The director of the Ikon Gallery, Jonathan Watkins, said of Smith's protest after meeting with him, "We had a good exchange of ideas, he has his take on things, and I have my take on things. I think it's great that somebody has the freedom to express themselves. It's all good, it's part of this democratic society that we cherish."

In December 2014, Smith, along with other protesters from New Fathers 4 Justice, carried out a protest at the Witney constituency home of Prime Minister David Cameron, that resulted in Smith and the other protesters being issued with an harassment order. In a video taken by the protesters, Cameron told the group, "I really think you've made your point and you can go now. You are frightening my children and the neighbours and that's not fair." Smith said, "We have been protesting within the law, we haven't been using a loud hailer and were within our rights to be there" and "I'm not going to give up".

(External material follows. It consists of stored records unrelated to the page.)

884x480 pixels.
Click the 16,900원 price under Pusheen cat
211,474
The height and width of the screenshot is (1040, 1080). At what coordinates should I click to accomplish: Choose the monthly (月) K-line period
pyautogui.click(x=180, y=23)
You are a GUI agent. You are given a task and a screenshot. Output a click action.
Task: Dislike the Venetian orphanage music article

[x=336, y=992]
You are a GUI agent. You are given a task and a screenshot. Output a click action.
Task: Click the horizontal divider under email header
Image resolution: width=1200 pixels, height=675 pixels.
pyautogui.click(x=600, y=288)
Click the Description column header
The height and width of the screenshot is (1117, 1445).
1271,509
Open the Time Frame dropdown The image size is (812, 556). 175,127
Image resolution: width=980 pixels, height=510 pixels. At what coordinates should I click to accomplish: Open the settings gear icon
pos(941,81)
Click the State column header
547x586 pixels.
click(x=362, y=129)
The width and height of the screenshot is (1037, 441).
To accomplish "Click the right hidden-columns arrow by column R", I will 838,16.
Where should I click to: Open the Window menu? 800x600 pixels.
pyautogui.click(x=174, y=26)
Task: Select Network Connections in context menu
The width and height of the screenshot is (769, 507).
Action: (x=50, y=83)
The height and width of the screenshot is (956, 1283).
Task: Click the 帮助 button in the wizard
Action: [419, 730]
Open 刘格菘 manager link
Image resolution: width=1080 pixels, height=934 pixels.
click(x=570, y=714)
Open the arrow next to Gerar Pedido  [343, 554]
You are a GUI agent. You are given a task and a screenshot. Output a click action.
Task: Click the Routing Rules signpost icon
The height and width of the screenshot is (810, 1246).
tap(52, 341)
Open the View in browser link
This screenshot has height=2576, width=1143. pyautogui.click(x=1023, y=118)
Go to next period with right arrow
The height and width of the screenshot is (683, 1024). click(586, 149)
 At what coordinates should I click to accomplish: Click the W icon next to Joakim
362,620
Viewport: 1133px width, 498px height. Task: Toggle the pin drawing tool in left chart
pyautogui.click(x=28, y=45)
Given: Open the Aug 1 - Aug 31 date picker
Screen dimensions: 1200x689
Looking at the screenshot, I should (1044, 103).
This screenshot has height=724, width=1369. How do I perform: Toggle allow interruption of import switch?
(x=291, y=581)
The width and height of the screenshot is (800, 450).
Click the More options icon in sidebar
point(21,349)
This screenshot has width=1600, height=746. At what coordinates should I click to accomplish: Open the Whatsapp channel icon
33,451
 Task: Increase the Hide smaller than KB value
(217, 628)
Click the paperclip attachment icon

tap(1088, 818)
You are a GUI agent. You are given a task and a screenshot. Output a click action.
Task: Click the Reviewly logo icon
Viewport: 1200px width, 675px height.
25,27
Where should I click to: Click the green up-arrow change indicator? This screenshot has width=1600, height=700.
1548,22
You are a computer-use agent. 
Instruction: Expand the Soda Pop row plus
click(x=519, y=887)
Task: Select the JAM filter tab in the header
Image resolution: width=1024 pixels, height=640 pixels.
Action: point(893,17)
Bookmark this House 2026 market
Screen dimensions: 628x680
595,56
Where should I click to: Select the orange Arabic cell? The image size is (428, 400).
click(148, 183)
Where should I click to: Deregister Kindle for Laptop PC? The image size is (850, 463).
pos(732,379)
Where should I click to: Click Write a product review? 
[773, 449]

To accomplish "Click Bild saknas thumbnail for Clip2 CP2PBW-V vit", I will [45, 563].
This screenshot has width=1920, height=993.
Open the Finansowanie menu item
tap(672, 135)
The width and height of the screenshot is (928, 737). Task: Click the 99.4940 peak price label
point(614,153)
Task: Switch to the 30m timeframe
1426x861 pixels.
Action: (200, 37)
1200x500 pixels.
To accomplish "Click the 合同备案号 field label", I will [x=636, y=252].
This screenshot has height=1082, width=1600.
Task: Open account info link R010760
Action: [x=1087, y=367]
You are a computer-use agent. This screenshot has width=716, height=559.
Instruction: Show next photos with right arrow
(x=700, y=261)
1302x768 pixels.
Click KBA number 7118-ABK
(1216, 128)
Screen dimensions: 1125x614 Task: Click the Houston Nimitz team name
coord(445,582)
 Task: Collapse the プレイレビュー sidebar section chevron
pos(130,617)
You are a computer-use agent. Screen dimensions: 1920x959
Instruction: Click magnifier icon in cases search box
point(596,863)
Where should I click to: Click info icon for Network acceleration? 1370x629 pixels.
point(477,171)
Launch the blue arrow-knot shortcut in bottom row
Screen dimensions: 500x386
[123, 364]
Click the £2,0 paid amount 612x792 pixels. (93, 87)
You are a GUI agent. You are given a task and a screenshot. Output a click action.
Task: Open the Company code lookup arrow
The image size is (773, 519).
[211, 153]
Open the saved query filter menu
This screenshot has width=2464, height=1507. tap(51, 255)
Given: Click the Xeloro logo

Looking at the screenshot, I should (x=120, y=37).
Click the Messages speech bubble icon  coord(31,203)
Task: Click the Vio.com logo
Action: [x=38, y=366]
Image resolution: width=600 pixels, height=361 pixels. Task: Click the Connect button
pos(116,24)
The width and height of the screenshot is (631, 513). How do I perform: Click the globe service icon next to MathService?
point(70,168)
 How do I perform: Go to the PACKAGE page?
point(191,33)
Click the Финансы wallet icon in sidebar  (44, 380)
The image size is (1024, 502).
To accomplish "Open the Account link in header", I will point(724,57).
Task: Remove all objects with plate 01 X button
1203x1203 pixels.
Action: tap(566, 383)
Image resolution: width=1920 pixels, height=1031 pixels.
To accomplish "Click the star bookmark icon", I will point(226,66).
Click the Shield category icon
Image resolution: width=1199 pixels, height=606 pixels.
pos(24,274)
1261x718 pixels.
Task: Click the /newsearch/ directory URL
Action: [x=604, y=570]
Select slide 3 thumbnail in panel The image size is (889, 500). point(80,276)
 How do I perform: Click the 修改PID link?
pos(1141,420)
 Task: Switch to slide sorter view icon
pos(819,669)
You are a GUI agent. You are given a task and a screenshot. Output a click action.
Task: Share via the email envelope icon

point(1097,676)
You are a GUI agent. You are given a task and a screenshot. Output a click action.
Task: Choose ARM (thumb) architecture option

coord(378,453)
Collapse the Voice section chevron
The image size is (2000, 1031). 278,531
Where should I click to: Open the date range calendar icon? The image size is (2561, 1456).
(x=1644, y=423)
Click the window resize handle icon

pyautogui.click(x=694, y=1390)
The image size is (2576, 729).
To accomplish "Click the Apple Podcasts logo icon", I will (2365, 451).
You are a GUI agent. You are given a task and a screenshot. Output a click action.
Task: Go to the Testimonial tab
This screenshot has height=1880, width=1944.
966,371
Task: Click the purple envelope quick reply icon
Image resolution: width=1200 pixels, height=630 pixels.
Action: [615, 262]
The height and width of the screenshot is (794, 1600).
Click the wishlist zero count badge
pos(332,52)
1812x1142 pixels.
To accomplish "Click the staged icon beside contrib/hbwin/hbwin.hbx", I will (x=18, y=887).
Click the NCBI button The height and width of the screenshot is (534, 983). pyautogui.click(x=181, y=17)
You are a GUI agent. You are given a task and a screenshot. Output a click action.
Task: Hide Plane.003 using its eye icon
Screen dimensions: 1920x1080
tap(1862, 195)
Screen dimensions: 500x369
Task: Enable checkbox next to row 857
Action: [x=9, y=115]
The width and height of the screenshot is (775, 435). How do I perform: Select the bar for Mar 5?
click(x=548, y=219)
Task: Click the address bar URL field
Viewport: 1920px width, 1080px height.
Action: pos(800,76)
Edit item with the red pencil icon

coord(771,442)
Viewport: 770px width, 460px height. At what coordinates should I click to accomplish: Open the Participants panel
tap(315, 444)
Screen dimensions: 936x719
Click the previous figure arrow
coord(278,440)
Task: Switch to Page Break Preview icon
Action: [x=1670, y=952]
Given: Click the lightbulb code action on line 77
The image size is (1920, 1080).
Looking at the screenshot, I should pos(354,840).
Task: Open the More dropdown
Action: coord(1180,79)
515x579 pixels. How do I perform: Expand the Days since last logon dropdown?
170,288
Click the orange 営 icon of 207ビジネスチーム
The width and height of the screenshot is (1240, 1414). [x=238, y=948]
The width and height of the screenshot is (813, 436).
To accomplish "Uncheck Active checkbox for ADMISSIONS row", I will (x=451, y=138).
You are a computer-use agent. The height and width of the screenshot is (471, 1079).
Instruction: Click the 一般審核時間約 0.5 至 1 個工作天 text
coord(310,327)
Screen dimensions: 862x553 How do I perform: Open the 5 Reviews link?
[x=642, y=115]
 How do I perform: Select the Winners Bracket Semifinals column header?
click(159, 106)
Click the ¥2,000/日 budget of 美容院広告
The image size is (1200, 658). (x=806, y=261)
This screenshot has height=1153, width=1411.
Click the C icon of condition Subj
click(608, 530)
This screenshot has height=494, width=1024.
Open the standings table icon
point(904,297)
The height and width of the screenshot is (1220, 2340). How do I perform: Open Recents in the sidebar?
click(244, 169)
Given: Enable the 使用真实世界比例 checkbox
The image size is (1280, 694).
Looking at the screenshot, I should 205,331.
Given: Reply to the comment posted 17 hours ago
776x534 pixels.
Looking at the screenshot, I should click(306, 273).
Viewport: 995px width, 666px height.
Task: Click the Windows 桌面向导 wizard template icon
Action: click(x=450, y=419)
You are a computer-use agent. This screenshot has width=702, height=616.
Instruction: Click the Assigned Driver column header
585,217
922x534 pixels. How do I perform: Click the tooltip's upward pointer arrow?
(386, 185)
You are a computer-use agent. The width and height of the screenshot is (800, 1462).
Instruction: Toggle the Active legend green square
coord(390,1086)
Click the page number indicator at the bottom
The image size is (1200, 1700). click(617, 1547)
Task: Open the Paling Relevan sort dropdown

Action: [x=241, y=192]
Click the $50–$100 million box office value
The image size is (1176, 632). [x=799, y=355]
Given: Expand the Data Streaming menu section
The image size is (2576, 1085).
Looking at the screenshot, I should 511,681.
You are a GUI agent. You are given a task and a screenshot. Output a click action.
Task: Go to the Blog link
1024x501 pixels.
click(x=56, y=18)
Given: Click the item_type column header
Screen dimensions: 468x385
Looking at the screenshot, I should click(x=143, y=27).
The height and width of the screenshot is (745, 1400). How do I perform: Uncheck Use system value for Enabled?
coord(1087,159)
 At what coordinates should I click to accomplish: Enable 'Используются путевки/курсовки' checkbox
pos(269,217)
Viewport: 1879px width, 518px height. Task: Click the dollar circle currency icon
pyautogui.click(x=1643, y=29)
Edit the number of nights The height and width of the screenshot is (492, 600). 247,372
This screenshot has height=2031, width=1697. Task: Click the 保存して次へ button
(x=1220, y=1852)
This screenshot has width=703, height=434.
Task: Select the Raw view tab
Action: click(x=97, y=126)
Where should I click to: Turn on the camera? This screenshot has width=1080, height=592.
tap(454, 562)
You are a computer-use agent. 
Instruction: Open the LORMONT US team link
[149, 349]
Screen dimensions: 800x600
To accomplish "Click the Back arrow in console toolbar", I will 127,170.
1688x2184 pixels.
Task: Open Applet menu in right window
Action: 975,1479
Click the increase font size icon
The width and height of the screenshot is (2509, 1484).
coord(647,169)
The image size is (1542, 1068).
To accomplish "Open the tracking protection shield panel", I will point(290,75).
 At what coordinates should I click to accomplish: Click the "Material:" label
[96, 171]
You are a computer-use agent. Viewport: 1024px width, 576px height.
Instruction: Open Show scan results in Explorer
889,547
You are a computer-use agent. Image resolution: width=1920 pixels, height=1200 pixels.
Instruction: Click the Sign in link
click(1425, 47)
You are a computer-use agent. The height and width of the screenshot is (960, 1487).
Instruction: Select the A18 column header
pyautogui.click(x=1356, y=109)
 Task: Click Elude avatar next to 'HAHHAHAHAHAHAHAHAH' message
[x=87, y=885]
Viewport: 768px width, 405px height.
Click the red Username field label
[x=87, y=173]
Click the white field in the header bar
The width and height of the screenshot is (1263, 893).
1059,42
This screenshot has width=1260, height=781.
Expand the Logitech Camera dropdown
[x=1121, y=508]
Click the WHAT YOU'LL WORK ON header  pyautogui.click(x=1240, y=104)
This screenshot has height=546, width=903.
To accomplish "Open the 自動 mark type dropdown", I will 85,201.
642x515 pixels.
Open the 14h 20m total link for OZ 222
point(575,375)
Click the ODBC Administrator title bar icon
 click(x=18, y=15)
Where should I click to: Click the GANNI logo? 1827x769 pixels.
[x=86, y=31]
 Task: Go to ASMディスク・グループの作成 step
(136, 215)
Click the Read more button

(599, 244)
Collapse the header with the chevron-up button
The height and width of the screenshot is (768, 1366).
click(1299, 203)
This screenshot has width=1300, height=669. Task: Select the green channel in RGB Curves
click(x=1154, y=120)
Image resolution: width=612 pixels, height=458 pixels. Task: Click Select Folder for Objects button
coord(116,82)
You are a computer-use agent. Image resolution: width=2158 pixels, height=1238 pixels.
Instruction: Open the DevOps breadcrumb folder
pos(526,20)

In February and March 2015, Smith carried out several protests alone and with others aimed at longserving Labour MP Harriet Harman and the Labour pink bus campaign. Starting in Stevenage at the launch of the campaign, Smith first confronted Harman in Asda and then again later in the day whilst wearing a T-shirt bearing the slogan "This is what a victim of feminism looks like". Smith said, "You're dividing up men and women ... you're making it them versus us. Are you thinking of getting blue van?"
Smith also confronted Harman in Croydon, Cambridge and Gloucester where Smith said, "Fathers in this country falsely accused of domestic violence are lower down the scale when it comes to rights than a convicted paedophile. I haven't seen my children for four years. I have tried everything else so I have to protest like this." When asked whether she would take the time to listen to Smith's story, Harman said: "I have talked to fathers' groups over the years and I know what they are protesting about. He [Smith] is protesting about his own family situation and that is not something that should be decided by politics. That is something for the family court."

In March 2015, after asking Labour leader Ed Miliband a question at a question-and-answer session in Rotherhithe, Smith along with other New Fathers 4 Justice protesters were involved in an altercation outside. It was originally alleged that Miliband was "punched and shoved". New Fathers 4 Justice later released a video showing Miliband getting in the car unimpeded and smiling throughout. Smith told BuzzFeed News: "We were there because he didn't answer my question on shared parenting. I think as long as you don't block his path and he's not scared, it's OK to raise your voice and be heard."

On Father's Day 2015, Smith and another protester climbed Westminster Abbey and unfurled banners to highlight fathers' rights.

In October 2015, Smith climbed onto the roof of the home of Chris Grayling, the leader of the House of Commons.

On 30 November 2015, Smith climbed onto the roof of the Queen's Gallery at Buckingham Palace along with fellow campaigner Martin Mathews and remained on the roof for several hours before giving themselves up.